(Stored items from a collection)
########################################

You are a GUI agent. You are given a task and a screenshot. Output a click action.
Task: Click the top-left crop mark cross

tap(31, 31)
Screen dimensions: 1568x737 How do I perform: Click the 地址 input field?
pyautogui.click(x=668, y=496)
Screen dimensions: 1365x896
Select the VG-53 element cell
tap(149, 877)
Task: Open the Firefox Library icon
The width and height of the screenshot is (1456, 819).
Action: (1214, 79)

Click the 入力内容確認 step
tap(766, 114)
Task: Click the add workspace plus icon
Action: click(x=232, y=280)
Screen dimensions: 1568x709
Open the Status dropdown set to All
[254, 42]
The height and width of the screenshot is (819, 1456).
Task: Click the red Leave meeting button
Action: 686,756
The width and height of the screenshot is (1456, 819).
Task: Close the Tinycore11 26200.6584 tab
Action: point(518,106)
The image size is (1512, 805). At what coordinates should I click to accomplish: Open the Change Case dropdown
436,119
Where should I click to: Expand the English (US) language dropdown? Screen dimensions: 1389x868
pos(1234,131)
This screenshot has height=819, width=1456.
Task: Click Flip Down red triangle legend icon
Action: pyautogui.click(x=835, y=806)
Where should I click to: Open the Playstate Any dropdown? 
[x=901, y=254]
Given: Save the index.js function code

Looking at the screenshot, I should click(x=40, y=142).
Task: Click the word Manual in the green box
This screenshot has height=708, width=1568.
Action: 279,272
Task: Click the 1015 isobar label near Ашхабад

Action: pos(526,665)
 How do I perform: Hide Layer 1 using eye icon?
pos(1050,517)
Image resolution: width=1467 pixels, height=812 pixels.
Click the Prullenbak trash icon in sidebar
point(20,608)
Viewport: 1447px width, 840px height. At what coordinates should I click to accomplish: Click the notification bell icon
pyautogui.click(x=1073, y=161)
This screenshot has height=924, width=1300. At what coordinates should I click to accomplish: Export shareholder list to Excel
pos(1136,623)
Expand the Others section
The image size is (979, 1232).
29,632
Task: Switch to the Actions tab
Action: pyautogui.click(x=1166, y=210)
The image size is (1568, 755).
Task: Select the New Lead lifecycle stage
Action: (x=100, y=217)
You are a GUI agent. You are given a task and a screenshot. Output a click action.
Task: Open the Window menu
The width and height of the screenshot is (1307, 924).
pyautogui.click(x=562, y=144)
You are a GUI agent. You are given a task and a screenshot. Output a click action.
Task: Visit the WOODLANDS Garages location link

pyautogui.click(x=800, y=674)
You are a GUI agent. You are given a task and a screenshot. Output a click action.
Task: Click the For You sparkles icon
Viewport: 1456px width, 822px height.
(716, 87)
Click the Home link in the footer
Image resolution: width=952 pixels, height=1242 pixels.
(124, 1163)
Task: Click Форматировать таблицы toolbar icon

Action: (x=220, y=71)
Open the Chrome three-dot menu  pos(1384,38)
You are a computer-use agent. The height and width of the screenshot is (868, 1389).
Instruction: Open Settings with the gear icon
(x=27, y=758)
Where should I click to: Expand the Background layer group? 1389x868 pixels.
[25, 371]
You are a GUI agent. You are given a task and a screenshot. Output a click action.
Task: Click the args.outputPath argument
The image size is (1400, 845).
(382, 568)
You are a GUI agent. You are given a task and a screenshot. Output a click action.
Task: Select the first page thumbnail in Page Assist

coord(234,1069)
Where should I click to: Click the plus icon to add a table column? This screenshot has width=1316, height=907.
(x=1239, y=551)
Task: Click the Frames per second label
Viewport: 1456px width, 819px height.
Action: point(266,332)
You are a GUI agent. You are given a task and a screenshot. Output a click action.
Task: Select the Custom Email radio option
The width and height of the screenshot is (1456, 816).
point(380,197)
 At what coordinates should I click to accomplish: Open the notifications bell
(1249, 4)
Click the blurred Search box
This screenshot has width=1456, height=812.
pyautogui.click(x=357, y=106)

########################################

WHAT TO WORK ON: Each line from the one containing "The width and height of the screenshot is (1456, 816)." through the final line of the records must be repeated exactly, with no line added or dropped.

RESPONSE:
The width and height of the screenshot is (1456, 816).
point(380,197)
 At what coordinates should I click to accomplish: Open the notifications bell
(1249, 4)
Click the blurred Search box
This screenshot has width=1456, height=812.
pyautogui.click(x=357, y=106)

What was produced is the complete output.